Quanto ao mercado de
trânsito, o mais fluido engloba três tipos: trânsito de dinheiro, trânsito para
produtores e trânsito para consumidores externos ou internos. Quanto aos
precursores químicos, um país (ou mais) é identificado como responsável pelo
fornecimento desses produtos, favorecido por sua localização geográfica e
infraestrutura. A geografia da América do Sul influencia a comercialização das
drogas em escala internacional, oferecendo condições geoeconômicas favoráveis
ao narcotráfico por causa do fácil acesso ao Oceano Atlântico e à fragilidade
do domínio estatal sobre seus territórios, em franco processo de fragmentação
no qual os microterritórios do narcotráfico se sobrepõem em alguma medida,
sobretudo em contextos metropolitanos.
O mercado consumidor
surge por último como consequência do trânsito de drogas, principalmente em
países periféricos. Esses países possuem áreas nas quais as autoridades
públicas têm dificuldade em assegurar o controle ou se mesclam com formas de
controle não oficial, levando à transformação do território, sobretudo nos
espaços urbanos, em uma colagem de “microterritórios”, áreas não governadas
pelo Estado, cujo poder é exercido por organizações criminosas de natureza
variada, capturando segmentos populares, segmentos da segurança pública ou das
forças armadas e até segmentos políticos e religiosos. Não se trata de uma zona
autônoma; trata-se de uma fração do território que foi capturada com intenso
exercício da violência na vida cotidiana, intensos laços com a globalização do
capitalismo contemporâneo e com a geoeconomia e geopolítica regional.
É possível constatar
que existe uma relação hierárquica e, ao mesmo tempo, interdependente entre
países produtores, distribuidores e consumidores. A estrutura do narcotráfico
depende da criação, ativação, articulação, evolução e, eventualmente, da destruição
de vínculos sociais entre os envolvidos.

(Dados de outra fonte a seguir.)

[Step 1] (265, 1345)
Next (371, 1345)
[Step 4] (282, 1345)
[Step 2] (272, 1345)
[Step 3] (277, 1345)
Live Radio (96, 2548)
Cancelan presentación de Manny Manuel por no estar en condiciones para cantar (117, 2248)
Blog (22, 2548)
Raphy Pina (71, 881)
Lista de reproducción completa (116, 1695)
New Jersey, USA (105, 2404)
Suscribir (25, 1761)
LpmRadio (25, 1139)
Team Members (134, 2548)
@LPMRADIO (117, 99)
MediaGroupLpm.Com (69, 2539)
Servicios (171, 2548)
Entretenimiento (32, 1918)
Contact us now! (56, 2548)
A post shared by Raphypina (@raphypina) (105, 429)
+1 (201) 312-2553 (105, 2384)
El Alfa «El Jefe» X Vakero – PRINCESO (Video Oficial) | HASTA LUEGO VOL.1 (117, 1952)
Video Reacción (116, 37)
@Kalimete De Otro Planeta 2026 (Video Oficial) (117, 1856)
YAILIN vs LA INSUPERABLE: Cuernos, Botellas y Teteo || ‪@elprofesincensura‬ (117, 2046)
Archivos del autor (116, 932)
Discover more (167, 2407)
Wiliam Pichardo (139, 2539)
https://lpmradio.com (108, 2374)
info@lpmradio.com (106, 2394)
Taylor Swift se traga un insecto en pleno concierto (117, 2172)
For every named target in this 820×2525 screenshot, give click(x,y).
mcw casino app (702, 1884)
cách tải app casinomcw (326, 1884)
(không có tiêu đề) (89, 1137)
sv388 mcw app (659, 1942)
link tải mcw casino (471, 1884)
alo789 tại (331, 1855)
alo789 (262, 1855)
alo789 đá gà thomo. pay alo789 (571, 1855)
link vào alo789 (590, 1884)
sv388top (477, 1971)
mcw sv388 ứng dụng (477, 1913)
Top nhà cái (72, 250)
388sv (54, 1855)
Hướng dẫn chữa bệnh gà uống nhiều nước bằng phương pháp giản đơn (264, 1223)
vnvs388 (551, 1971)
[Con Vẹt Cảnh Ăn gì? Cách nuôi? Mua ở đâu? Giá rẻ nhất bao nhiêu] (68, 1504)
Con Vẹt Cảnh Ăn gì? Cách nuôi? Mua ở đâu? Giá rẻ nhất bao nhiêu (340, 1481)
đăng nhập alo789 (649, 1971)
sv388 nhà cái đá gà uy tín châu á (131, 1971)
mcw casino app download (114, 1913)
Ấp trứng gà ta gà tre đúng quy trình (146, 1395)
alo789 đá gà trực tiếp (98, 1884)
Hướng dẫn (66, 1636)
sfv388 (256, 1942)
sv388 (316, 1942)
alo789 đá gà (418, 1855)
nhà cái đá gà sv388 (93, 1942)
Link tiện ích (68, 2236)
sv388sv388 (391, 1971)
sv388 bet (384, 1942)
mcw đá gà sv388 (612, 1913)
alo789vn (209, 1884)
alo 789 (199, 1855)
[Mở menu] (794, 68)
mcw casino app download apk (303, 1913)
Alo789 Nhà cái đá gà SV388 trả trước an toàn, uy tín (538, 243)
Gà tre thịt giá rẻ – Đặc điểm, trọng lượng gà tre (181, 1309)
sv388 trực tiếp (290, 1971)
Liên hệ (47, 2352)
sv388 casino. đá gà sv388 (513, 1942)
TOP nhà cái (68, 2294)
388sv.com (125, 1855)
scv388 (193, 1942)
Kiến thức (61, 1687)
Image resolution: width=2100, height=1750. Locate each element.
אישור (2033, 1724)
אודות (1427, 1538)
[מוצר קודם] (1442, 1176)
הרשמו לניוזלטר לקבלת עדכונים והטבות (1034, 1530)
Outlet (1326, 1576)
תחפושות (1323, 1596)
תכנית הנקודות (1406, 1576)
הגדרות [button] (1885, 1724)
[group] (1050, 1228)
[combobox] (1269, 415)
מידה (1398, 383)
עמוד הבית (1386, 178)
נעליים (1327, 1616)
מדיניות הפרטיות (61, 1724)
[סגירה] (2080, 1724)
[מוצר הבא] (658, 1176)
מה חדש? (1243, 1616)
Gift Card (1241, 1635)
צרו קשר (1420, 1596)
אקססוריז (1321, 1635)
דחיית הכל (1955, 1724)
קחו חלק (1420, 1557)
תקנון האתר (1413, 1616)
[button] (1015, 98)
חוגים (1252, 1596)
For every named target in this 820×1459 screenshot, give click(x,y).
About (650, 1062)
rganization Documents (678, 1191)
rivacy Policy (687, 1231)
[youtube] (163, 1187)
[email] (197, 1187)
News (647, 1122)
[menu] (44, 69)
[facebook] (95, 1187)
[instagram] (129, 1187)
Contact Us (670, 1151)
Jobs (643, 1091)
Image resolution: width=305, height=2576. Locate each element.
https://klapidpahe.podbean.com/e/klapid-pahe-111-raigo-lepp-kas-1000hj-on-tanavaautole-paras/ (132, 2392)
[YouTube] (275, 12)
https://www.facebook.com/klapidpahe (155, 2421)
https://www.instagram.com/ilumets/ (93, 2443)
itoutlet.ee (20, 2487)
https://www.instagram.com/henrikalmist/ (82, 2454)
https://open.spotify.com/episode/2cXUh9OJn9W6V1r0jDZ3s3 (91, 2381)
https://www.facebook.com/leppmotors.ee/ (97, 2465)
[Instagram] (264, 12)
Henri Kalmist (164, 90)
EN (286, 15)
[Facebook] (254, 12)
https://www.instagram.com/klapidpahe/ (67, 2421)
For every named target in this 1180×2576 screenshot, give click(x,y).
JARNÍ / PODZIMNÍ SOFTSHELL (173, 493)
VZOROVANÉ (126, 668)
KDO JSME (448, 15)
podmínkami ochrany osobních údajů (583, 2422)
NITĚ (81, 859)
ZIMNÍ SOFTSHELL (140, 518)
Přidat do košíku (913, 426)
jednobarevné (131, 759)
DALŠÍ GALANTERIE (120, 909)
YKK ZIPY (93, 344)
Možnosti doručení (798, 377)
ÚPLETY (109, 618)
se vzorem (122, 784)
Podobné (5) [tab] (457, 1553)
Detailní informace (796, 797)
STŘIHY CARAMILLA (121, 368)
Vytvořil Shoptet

Nesse sentido, a divisão do trabalho
no tráfico de drogas em escala global é clara: os países periféricos, como os
da América do Sul, atuam como produtores e distribuidores, buscando manter a
cadeia de produção e circulação por meio de medidas de segurança, corrupção e a
microterritorialização. Por outro lado, os países centrais, como os Estados
Unidos e países da Europa, são os principais consumidores e é onde as drogas
chegam para refinamento, industrialização e consumo.
O PAPEL SUL-AMERICANO
A América do Sul se
tornou parte importante do debate global nessa temática, parte central da
cadeia de produção, circulação e consumo, e laboratório de políticas de
criminalização dos pobres e da pobreza. Os principais países sul-americanos
produtores (Bolívia, Colômbia, Equador e Peru) se integram aos países
distribuidores (Argentina, Brasil, Paraguai e Uruguai) num ciclo de formulação
de políticas de alto encarceramento, violência armada, fragmentação territorial
e urbana.
O encarceramento em
massa, frequentemente associado à “guerra às drogas”, põe em evidência os
fracassos das políticas de criminalização do consumo e da posse de drogas.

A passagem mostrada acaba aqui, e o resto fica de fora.